En'am Suresi 52. Ayet İle İlgili Hadis

HADİSLER

Hadis-i şerifte geçen vakıa nedir? Peygamber Efendimizin'in bu işten kastı neydi? Hadisi şerifi nasıl anlamalı ve amel etmeliyiz? Hadisten çıkarmamız gereken dersler nelerdir?

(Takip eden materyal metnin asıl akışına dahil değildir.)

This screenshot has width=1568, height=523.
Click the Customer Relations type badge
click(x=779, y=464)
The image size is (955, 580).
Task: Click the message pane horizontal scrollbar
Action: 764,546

"Sabah ve akşam sadece Rablerinin rızâsını dileyerek O’na dua ve ibâdet edenleri sakın yanından kovma! Çünkü ne sen onların hesabından sorumlusun, ne de onlar senin hesabından. Şu halde onları kovma ki, zâlimlerden olmayasın!" (Enam suresi 52. ayet)

TEFSİRİ

Bu âyet-i kerîmenin muhtevasıyla da alakalı olan bir rivayeti Habbâb (r.a.) şöyle anlatmaktadır:

Akra‘ b. Hâbis ile Uyeyne b Hısn, Resûlullah Efendimiz’e geldiler. Onu Bilâl, Suheyb, Ammâr, Habbâb gibi fakir ve kimsesiz müslümanlar arasında otururken buldular. Çevresindeki bu zayıf müslümanları hakîr görerek Efendimiz’e:

 “– Bizimle, şu fakirlerin bulunmadığı bir ortamda konuşmanı isteriz. Böylece bizim bunlardan üstün olduğumuz anlaşılsın. Biliyorsun ki bize Arap kabilelerinden birtakım elçiler ve hey’etler gelir. Onların bizi bu kölelerle birlikte görmelerinden utanırız. Dolayısıyla, biz gelince onları yanından uzaklaştır. Seninle işimiz bittikten sonra yine istersen onlarla ayrıca oturabilirsin” dediler. Allah Resûlü: “Olur” buyurdu. Onlar:

“– Olur, demen yetmez, bunu yazılı hâle getir” dediler. Bunun üzerine Peygamber (s.a.s.) Hz. Ali’yi çağırdı, bir de yazmak için sayfa istedi. Biz bir köşede oturuyorduk. O sırada Cibrîl (a.s.) geldi ve:

Sabah ve akşam sadece Rablerinin rızâsını dileyerek O’na dua ve ibâdet edenleri sakın yanından kovma! Çünkü ne sen onların hesabından sorumlusun, ne de onlar senin hesabından. Şu halde onları kovma ki, zâlimlerden olmayasın!” (En‘âm 6/52) âyet-i kerîmesini ve devamındaki iki ayeti getirdi. Sonra Efendimiz, anlaşmayı yazmak üzere eline aldığı sayfayı derhal bir kenara bıraktı ve bizi yanına çağırdı. Huzuruna geldiğimizde; “Selâm sizlere, Rabbınız rahmet ve merhameti kendisine düstûr edinmiştir (En‘âm 6/54) diyordu. Ona yaklaştık; hattâ o kadar yaklaştık ki dizlerimizi onun dizlerine dayadık. Bu âyetin inmesinden sonra, biz eskiden olduğu gibi Efendimiz’in yanında oturmaya devam ettik. Fakat o, yanımızdan kalkıp gitmek istediği zaman kalkar giderdi. Ne zaman ki:

Sabah akşam Rablerinin rızâsını dileyerek O’na dua ve ibâdet edenlerle beraber olmaya candan sabret! Dünya hayâtının çekiciliğine kapılıp da gözlerini onlardan ayırma! Kalbini bizi anmaktan gâfil kıldığımız, nefsânî arzularına uyan ve işi hep aşırılık olan kimselere itaat etme! (Kehf 18/28) âyet-i kerîmesi indi, artık böyle yapmaz oldu. Bundan sonra biz daha titiz davranmaya başladık. Birlikte otururken vakit bir hayli geçince Efendimiz’in rahatça kalkıp gidebilmesi için, biz erken davranır ve onun yanından kalkardık. (İbn Mâce, Zühd 7; Taberî, Câmi‘u’l-beyân,  VII, 262-263)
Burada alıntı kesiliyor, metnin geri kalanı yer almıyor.